18. Der mutwillige Anschlag auf das Hauptquartier der
Vereinten Nationen in Bagdad am 19. August 2003 versetzte
den Bemühungen der Organisation, bei der Wiederherstellung
der Normalität in Irak behilflich zu sein, einen schweren Schlag. Mein Sonderbeauftragter, Sergio Vieira de Mello, sowie mehrere internationale und lokale Mitarbeiter verloren
bei diesem feigen Akt ihr Leben, und zahlreiche weitere
Menschen wurden verletzt. Ihr Opfer wird nicht vergeblich
sein. Die Vereinten Nationen werden dem irakischen
Volk weiter dabei behilflich sein, sein Land wieder aufzubauen
und seine Souveränität unter von ihm selbst gewählten
Führern wiederzuerlangen. Bis dahin werde ich auch
weiterhin betonen, dass es unerlässlich ist, dass dem Volk
Iraks ein klarer Zeitplan mit einer konkreten Abfolge von
Ereignissen gegeben wird, die zur möglichst baldigen vollen
Wiederherstellung seiner Souveränität führen. Das bedeutet,
dass auf die Einrichtung des Regierungsrats ein konstitutioneller
Prozess folgen muss, der von Irakern für Iraker geleitet
wird. Zu diesem Zweck werden die Vereinten Nationen
auch künftig eine aktive Rolle dabei spielen, den politischen
Prozess zu erleichtern und zu unterstützen. Mein neuer Sonderbeauftragter
wird die Zusammenarbeit mit dem Regierungsrat
und der Provisorischen Behörde der Koalition fortsetzen
und den Dialog mit Staatsführern der Länder der Region
und darüber hinaus weiter verfolgen.
Friedenssicherung und Friedenskonsolidierung
(...)
46. Im März 2003, unmittelbar vor der Invasion Iraks von
Kuwait aus unter der Führung der Vereinigten Staaten von
Amerika, wurde das Mandat der Beobachtermission der Vereinten
Nationen für Irak und Kuwait (UNIKOM) suspendiert,
und die meisten der Mitarbeiter wurden evakuiert. Die
UNIKOM behielt eine kleine Zentrale in Kuwait-Stadt, die
eine Friedenssicherungspräsenz wahren, politische und militärische
Verbindungsaufgaben wahrnehmen und die VN-Programme
für humanitäre Hilfe an Irak unterstützen sollte.

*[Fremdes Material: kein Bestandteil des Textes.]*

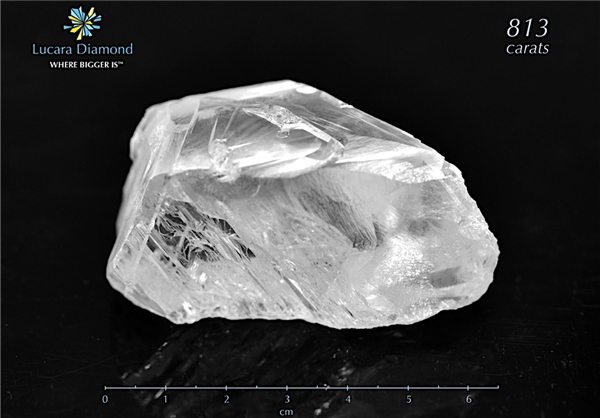600x418 pixels.
Task: Click the cm unit label
Action: (x=286, y=412)
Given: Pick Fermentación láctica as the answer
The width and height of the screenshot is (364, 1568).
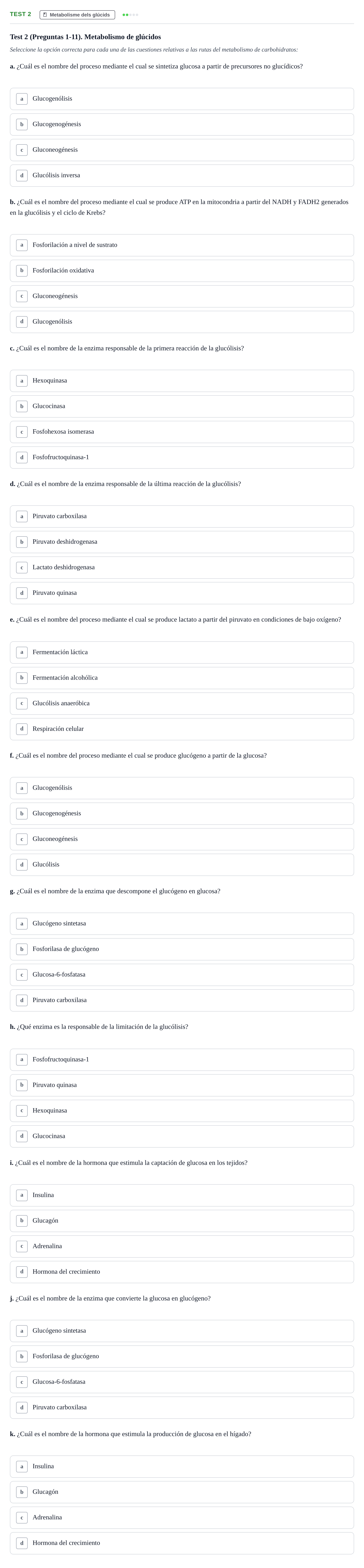Looking at the screenshot, I should 182,652.
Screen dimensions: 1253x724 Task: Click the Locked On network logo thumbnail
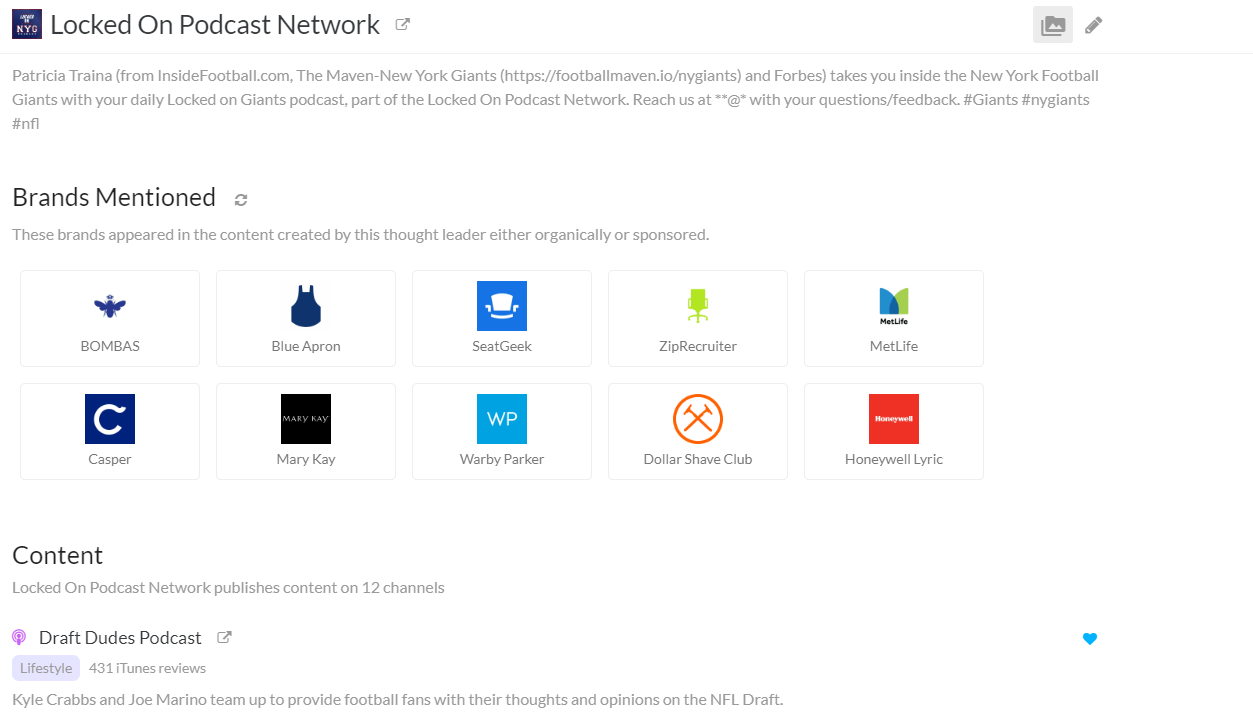click(x=27, y=24)
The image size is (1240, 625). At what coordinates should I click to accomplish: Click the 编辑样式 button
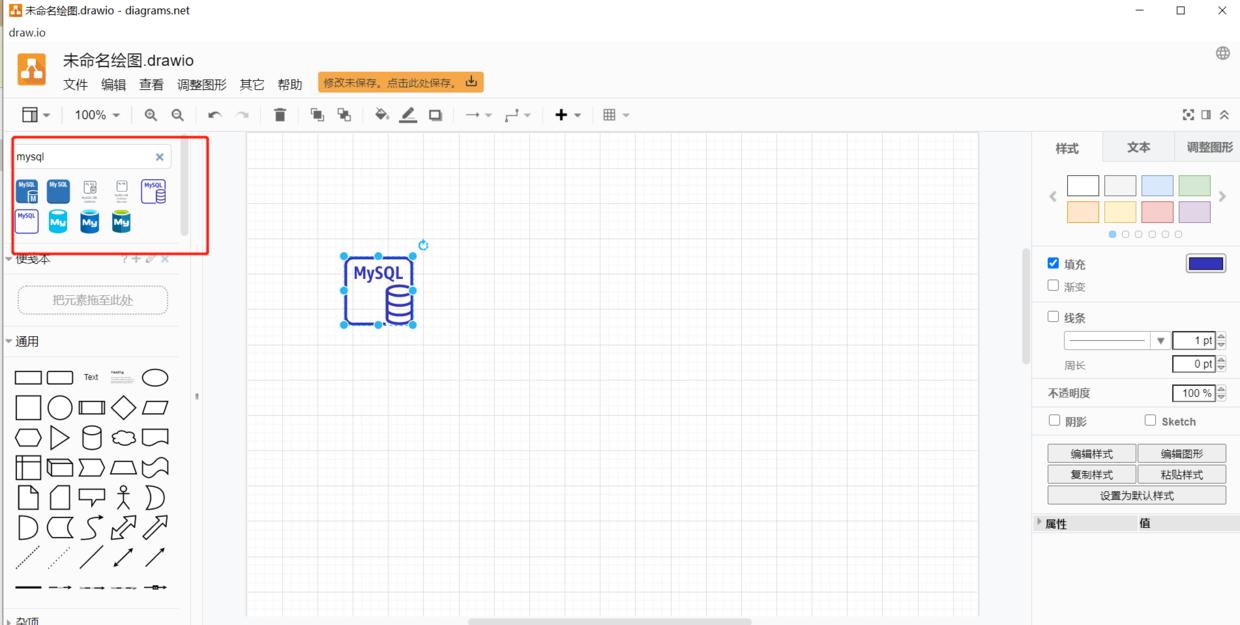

Obwohl der Großteil der UNIKOM-Zentrale in Umm Qasr
sowie andere Infrastrukturen in dem Konflikt zerstört wurden,
konnte Camp Khor an der kuwaitischen Seite der Grenze
im Mai wieder zur Unterstützung der humanitären Maßnahmen
geöffnet werden. Am 3. Juli stellte der Sicherheitsrat
in
Resolution 1490 (2003) fest, dass die UNIKOM ihr
Mandat von 1991 bis 2003 erfolgreich erfüllt hatte, und verlängerte
es um einen letzten Zeitraum von drei Monaten. Die
verbleibenden Mitarbeiter der Mission bereiten jetzt die Liquidation
der UNIKOM vor und senden viele ihrer beweglichen
Vermögensgegenstände zu anderen Missionen.